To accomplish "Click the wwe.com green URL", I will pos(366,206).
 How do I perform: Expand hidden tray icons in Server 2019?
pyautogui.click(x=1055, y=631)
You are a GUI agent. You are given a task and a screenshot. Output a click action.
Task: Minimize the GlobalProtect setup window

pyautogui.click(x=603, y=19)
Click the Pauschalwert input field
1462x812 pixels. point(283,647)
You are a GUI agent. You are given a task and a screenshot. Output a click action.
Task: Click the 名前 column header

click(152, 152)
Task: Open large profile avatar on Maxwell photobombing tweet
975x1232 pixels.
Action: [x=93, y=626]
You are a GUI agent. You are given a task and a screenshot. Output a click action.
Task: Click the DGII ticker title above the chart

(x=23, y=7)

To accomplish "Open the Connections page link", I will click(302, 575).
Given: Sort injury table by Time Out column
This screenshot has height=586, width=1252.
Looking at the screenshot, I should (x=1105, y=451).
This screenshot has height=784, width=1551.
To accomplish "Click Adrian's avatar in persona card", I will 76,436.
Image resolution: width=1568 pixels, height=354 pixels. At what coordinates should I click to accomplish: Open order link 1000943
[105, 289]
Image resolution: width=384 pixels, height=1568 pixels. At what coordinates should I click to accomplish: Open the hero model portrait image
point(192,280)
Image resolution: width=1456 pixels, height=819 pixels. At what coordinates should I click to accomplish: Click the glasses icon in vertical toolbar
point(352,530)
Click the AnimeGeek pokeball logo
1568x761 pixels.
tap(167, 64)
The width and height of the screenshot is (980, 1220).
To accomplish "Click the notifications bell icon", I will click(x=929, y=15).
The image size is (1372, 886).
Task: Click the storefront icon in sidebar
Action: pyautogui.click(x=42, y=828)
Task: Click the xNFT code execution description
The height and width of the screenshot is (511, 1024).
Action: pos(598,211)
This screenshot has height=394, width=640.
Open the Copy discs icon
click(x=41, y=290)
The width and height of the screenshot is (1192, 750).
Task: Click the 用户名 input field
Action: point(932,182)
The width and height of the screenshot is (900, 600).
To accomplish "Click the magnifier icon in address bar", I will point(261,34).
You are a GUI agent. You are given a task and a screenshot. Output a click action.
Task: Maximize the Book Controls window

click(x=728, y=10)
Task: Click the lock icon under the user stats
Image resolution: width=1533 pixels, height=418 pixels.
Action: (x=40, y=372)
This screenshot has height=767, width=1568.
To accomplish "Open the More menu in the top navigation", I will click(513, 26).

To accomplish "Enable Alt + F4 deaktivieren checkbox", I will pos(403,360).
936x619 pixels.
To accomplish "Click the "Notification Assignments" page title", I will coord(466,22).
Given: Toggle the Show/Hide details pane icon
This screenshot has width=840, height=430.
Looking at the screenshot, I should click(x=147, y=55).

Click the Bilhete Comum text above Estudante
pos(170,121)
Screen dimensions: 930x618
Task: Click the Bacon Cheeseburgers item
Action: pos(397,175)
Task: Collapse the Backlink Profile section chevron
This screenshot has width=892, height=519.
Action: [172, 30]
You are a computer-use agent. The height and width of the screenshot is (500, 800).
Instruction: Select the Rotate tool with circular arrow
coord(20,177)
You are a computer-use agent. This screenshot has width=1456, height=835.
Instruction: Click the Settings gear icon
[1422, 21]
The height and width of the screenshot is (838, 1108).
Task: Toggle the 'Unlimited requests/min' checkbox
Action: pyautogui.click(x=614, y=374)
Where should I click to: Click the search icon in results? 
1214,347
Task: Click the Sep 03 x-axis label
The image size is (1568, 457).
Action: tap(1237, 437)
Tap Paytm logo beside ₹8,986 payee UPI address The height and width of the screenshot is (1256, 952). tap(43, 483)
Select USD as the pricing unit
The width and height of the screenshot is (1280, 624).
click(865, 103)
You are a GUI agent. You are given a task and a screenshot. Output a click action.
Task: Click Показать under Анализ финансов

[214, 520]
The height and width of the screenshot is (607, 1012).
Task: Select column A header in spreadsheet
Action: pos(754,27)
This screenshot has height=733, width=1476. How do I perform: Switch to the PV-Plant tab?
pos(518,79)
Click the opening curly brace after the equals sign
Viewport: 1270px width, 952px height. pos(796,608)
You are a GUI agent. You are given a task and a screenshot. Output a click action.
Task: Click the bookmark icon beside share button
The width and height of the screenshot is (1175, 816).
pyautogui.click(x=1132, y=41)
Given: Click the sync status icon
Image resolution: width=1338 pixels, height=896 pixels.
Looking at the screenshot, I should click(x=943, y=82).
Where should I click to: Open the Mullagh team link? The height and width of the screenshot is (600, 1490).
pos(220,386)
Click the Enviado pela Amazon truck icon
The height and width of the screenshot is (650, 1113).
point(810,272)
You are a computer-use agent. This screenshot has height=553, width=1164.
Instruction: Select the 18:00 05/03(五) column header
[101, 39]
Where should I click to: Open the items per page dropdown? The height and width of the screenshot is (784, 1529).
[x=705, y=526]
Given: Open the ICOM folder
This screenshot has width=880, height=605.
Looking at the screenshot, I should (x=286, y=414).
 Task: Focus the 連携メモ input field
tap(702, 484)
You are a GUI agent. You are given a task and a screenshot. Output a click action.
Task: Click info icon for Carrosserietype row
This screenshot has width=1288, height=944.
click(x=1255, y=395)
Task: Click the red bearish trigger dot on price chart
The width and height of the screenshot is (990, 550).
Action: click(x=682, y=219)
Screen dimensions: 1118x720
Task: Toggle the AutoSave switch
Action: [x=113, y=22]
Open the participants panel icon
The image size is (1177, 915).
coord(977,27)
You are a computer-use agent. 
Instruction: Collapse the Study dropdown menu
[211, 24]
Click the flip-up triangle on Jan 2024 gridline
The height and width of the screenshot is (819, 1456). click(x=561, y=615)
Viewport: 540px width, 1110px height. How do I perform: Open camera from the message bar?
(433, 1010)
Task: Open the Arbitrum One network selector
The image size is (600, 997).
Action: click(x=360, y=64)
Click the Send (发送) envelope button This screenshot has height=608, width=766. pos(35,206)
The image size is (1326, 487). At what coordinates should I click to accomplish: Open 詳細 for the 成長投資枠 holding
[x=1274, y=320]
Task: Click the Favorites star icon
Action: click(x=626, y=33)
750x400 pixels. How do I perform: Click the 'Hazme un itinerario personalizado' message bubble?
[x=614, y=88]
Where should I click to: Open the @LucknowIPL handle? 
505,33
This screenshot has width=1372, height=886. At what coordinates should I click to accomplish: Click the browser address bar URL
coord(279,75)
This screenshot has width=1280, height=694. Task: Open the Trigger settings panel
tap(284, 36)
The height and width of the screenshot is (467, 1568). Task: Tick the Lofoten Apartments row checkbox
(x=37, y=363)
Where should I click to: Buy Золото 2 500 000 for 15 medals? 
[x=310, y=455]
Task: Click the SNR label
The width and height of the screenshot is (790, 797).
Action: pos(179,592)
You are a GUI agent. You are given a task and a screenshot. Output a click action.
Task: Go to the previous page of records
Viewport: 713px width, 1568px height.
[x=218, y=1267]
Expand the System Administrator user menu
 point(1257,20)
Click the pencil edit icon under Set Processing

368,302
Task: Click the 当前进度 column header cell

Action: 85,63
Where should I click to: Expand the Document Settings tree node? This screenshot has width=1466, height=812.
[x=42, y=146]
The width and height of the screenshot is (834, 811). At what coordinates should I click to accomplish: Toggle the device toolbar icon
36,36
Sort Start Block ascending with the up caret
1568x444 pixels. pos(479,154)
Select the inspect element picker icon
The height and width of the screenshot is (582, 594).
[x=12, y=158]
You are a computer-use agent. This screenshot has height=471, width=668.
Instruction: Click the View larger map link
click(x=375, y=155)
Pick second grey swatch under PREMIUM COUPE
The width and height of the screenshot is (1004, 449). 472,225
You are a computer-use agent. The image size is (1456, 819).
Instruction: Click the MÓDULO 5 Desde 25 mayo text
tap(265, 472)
───
**WHAT YOU ARE ASKED TO DO**
Repeat all of the records above exactly as they appear, line for line.

**REPLY**
To accomplish "Click the wwe.com green URL", I will pos(366,206).
 How do I perform: Expand hidden tray icons in Server 2019?
pyautogui.click(x=1055, y=631)
You are a GUI agent. You are given a task and a screenshot. Output a click action.
Task: Minimize the GlobalProtect setup window

pyautogui.click(x=603, y=19)
Click the Pauschalwert input field
1462x812 pixels. point(283,647)
You are a GUI agent. You are given a task and a screenshot. Output a click action.
Task: Click the 名前 column header

click(152, 152)
Task: Open large profile avatar on Maxwell photobombing tweet
975x1232 pixels.
Action: [x=93, y=626]
You are a GUI agent. You are given a task and a screenshot. Output a click action.
Task: Click the DGII ticker title above the chart

(x=23, y=7)

To accomplish "Open the Connections page link", I will click(302, 575).
Given: Sort injury table by Time Out column
This screenshot has height=586, width=1252.
Looking at the screenshot, I should (x=1105, y=451).
This screenshot has height=784, width=1551.
To accomplish "Click Adrian's avatar in persona card", I will 76,436.
Image resolution: width=1568 pixels, height=354 pixels. At what coordinates should I click to accomplish: Open order link 1000943
[105, 289]
Image resolution: width=384 pixels, height=1568 pixels. At what coordinates should I click to accomplish: Open the hero model portrait image
point(192,280)
Image resolution: width=1456 pixels, height=819 pixels. At what coordinates should I click to accomplish: Click the glasses icon in vertical toolbar
point(352,530)
Click the AnimeGeek pokeball logo
1568x761 pixels.
tap(167, 64)
The width and height of the screenshot is (980, 1220).
To accomplish "Click the notifications bell icon", I will click(x=929, y=15).
The image size is (1372, 886).
Task: Click the storefront icon in sidebar
Action: pyautogui.click(x=42, y=828)
Task: Click the xNFT code execution description
The height and width of the screenshot is (511, 1024).
Action: pos(598,211)
This screenshot has height=394, width=640.
Open the Copy discs icon
click(x=41, y=290)
The width and height of the screenshot is (1192, 750).
Task: Click the 用户名 input field
Action: point(932,182)
The width and height of the screenshot is (900, 600).
To accomplish "Click the magnifier icon in address bar", I will point(261,34).
You are a GUI agent. You are given a task and a screenshot. Output a click action.
Task: Maximize the Book Controls window

click(x=728, y=10)
Task: Click the lock icon under the user stats
Image resolution: width=1533 pixels, height=418 pixels.
Action: (x=40, y=372)
This screenshot has height=767, width=1568.
To accomplish "Open the More menu in the top navigation", I will click(513, 26).

To accomplish "Enable Alt + F4 deaktivieren checkbox", I will pos(403,360).
936x619 pixels.
To accomplish "Click the "Notification Assignments" page title", I will coord(466,22).
Given: Toggle the Show/Hide details pane icon
This screenshot has width=840, height=430.
Looking at the screenshot, I should click(x=147, y=55).

Click the Bilhete Comum text above Estudante
pos(170,121)
Screen dimensions: 930x618
Task: Click the Bacon Cheeseburgers item
Action: pos(397,175)
Task: Collapse the Backlink Profile section chevron
This screenshot has width=892, height=519.
Action: [172, 30]
You are a computer-use agent. The height and width of the screenshot is (500, 800).
Instruction: Select the Rotate tool with circular arrow
coord(20,177)
You are a computer-use agent. This screenshot has width=1456, height=835.
Instruction: Click the Settings gear icon
[1422, 21]
The height and width of the screenshot is (838, 1108).
Task: Toggle the 'Unlimited requests/min' checkbox
Action: pyautogui.click(x=614, y=374)
Where should I click to: Click the search icon in results? 
1214,347
Task: Click the Sep 03 x-axis label
The image size is (1568, 457).
Action: tap(1237, 437)
Tap Paytm logo beside ₹8,986 payee UPI address The height and width of the screenshot is (1256, 952). tap(43, 483)
Select USD as the pricing unit
The width and height of the screenshot is (1280, 624).
click(865, 103)
You are a GUI agent. You are given a task and a screenshot. Output a click action.
Task: Click Показать under Анализ финансов

[214, 520]
The height and width of the screenshot is (607, 1012).
Task: Select column A header in spreadsheet
Action: pos(754,27)
This screenshot has height=733, width=1476. How do I perform: Switch to the PV-Plant tab?
pos(518,79)
Click the opening curly brace after the equals sign
Viewport: 1270px width, 952px height. pos(796,608)
You are a GUI agent. You are given a task and a screenshot. Output a click action.
Task: Click the bookmark icon beside share button
The width and height of the screenshot is (1175, 816).
pyautogui.click(x=1132, y=41)
Given: Click the sync status icon
Image resolution: width=1338 pixels, height=896 pixels.
Looking at the screenshot, I should click(x=943, y=82).
Where should I click to: Open the Mullagh team link? The height and width of the screenshot is (600, 1490).
pos(220,386)
Click the Enviado pela Amazon truck icon
The height and width of the screenshot is (650, 1113).
point(810,272)
You are a computer-use agent. This screenshot has height=553, width=1164.
Instruction: Select the 18:00 05/03(五) column header
[101, 39]
Where should I click to: Open the items per page dropdown? The height and width of the screenshot is (784, 1529).
[x=705, y=526]
Given: Open the ICOM folder
This screenshot has width=880, height=605.
Looking at the screenshot, I should (x=286, y=414).
 Task: Focus the 連携メモ input field
tap(702, 484)
You are a GUI agent. You are given a task and a screenshot. Output a click action.
Task: Click info icon for Carrosserietype row
This screenshot has width=1288, height=944.
click(x=1255, y=395)
Task: Click the red bearish trigger dot on price chart
The width and height of the screenshot is (990, 550).
Action: click(x=682, y=219)
Screen dimensions: 1118x720
Task: Toggle the AutoSave switch
Action: [x=113, y=22]
Open the participants panel icon
The image size is (1177, 915).
coord(977,27)
You are a computer-use agent. 
Instruction: Collapse the Study dropdown menu
[211, 24]
Click the flip-up triangle on Jan 2024 gridline
The height and width of the screenshot is (819, 1456). click(x=561, y=615)
Viewport: 540px width, 1110px height. How do I perform: Open camera from the message bar?
(433, 1010)
Task: Open the Arbitrum One network selector
The image size is (600, 997).
Action: click(x=360, y=64)
Click the Send (发送) envelope button This screenshot has height=608, width=766. pos(35,206)
The image size is (1326, 487). At what coordinates should I click to accomplish: Open 詳細 for the 成長投資枠 holding
[x=1274, y=320]
Task: Click the Favorites star icon
Action: click(x=626, y=33)
750x400 pixels. How do I perform: Click the 'Hazme un itinerario personalizado' message bubble?
[x=614, y=88]
Where should I click to: Open the @LucknowIPL handle? 
505,33
This screenshot has width=1372, height=886. At what coordinates should I click to accomplish: Click the browser address bar URL
coord(279,75)
This screenshot has width=1280, height=694. Task: Open the Trigger settings panel
tap(284, 36)
The height and width of the screenshot is (467, 1568). Task: Tick the Lofoten Apartments row checkbox
(x=37, y=363)
Where should I click to: Buy Золото 2 500 000 for 15 medals? 
[x=310, y=455]
Task: Click the SNR label
The width and height of the screenshot is (790, 797).
Action: pos(179,592)
You are a GUI agent. You are given a task and a screenshot. Output a click action.
Task: Go to the previous page of records
Viewport: 713px width, 1568px height.
[x=218, y=1267]
Expand the System Administrator user menu
 point(1257,20)
Click the pencil edit icon under Set Processing

368,302
Task: Click the 当前进度 column header cell

Action: 85,63
Where should I click to: Expand the Document Settings tree node? This screenshot has width=1466, height=812.
[x=42, y=146]
The width and height of the screenshot is (834, 811). At what coordinates should I click to accomplish: Toggle the device toolbar icon
36,36
Sort Start Block ascending with the up caret
1568x444 pixels. pos(479,154)
Select the inspect element picker icon
The height and width of the screenshot is (582, 594).
[x=12, y=158]
You are a computer-use agent. This screenshot has height=471, width=668.
Instruction: Click the View larger map link
click(x=375, y=155)
Pick second grey swatch under PREMIUM COUPE
The width and height of the screenshot is (1004, 449). 472,225
You are a computer-use agent. The image size is (1456, 819).
Instruction: Click the MÓDULO 5 Desde 25 mayo text
tap(265, 472)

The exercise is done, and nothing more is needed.